INFORMATION GIVEN START

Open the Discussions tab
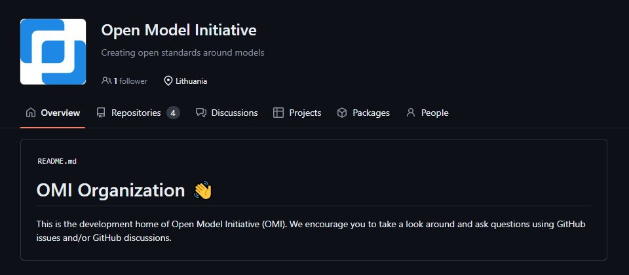The image size is (629, 275). point(227,113)
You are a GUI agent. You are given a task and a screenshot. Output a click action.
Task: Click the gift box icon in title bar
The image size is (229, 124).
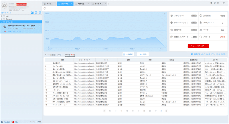pyautogui.click(x=211, y=3)
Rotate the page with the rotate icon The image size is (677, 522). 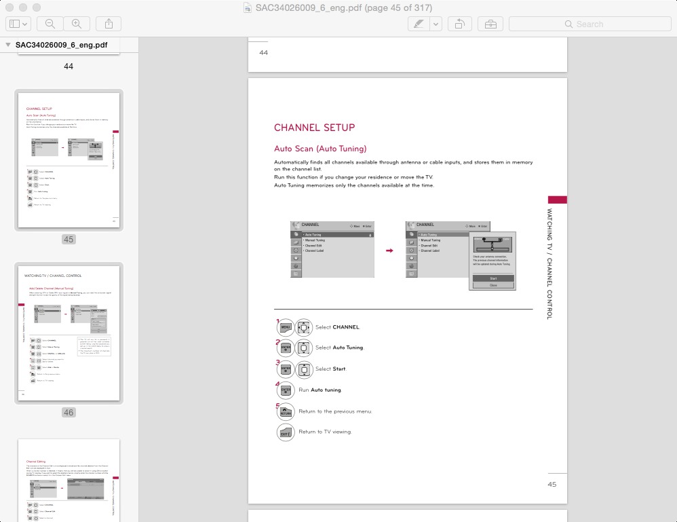pyautogui.click(x=459, y=24)
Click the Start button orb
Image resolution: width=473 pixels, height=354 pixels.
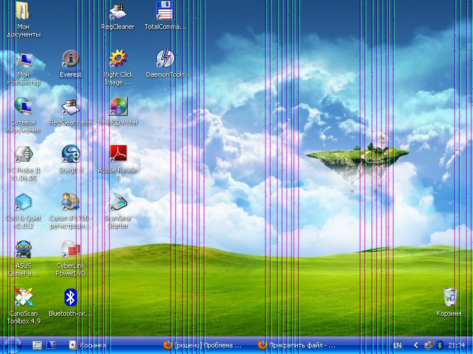pos(12,345)
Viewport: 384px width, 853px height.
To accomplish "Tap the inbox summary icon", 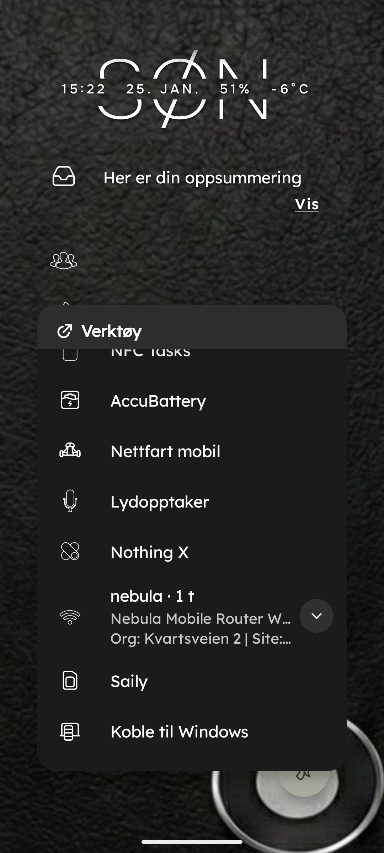I will (x=64, y=176).
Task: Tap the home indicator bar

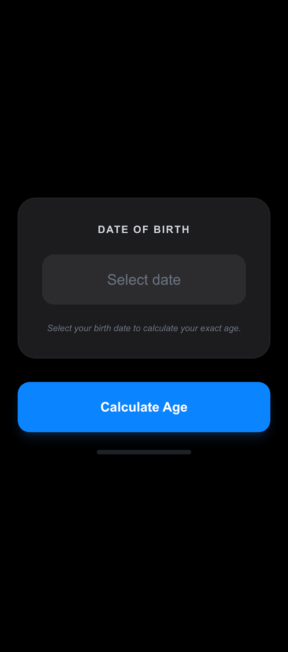Action: [144, 452]
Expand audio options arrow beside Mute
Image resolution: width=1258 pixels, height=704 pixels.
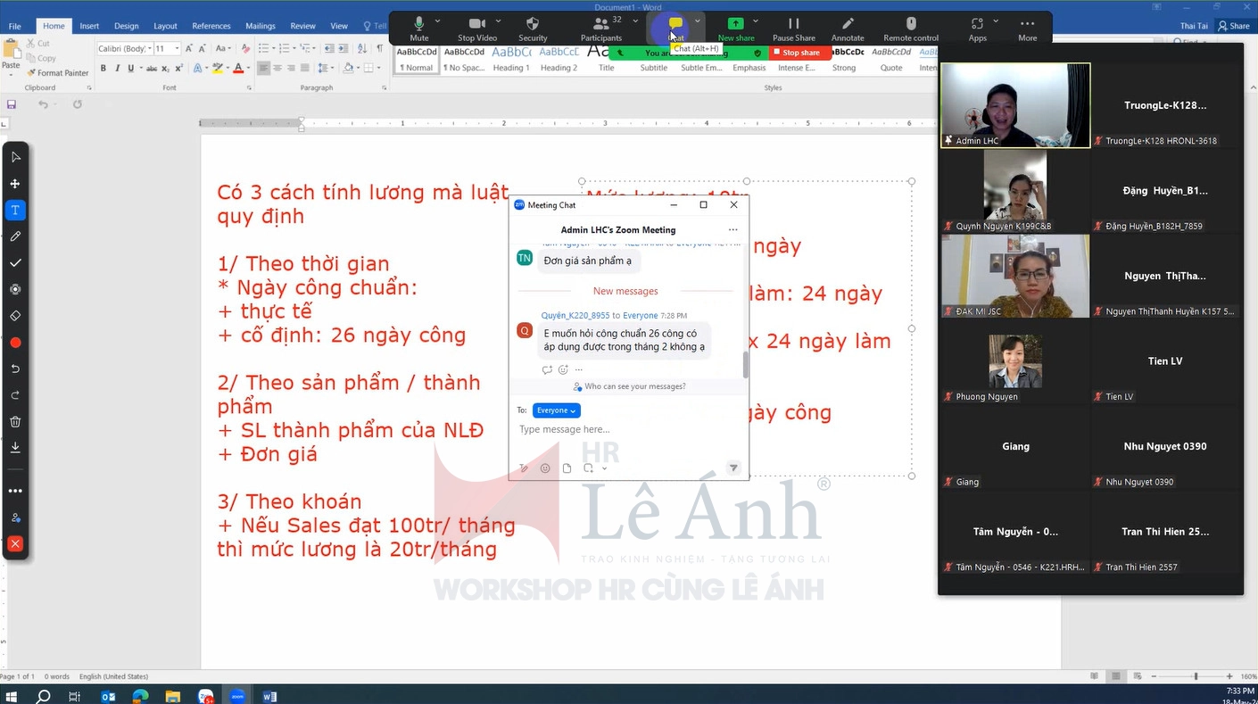(437, 21)
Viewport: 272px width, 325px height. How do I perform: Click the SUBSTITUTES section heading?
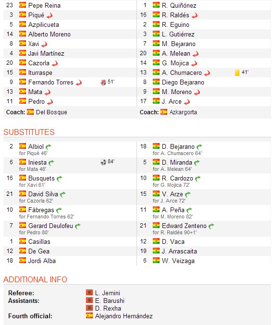(29, 132)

INFORMATION GIVEN END

> **WORK ITEM**: Please retype the lines from the one that contains "Image resolution: width=1258" to the final line of the records, both included, exactly as written and without any pictures.

> **OUTPUT FOR THIS EXERCISE**:
Image resolution: width=1258 pixels, height=704 pixels.
(437, 21)
Viewport: 272px width, 325px height. How do I perform: Click the SUBSTITUTES section heading?
(29, 132)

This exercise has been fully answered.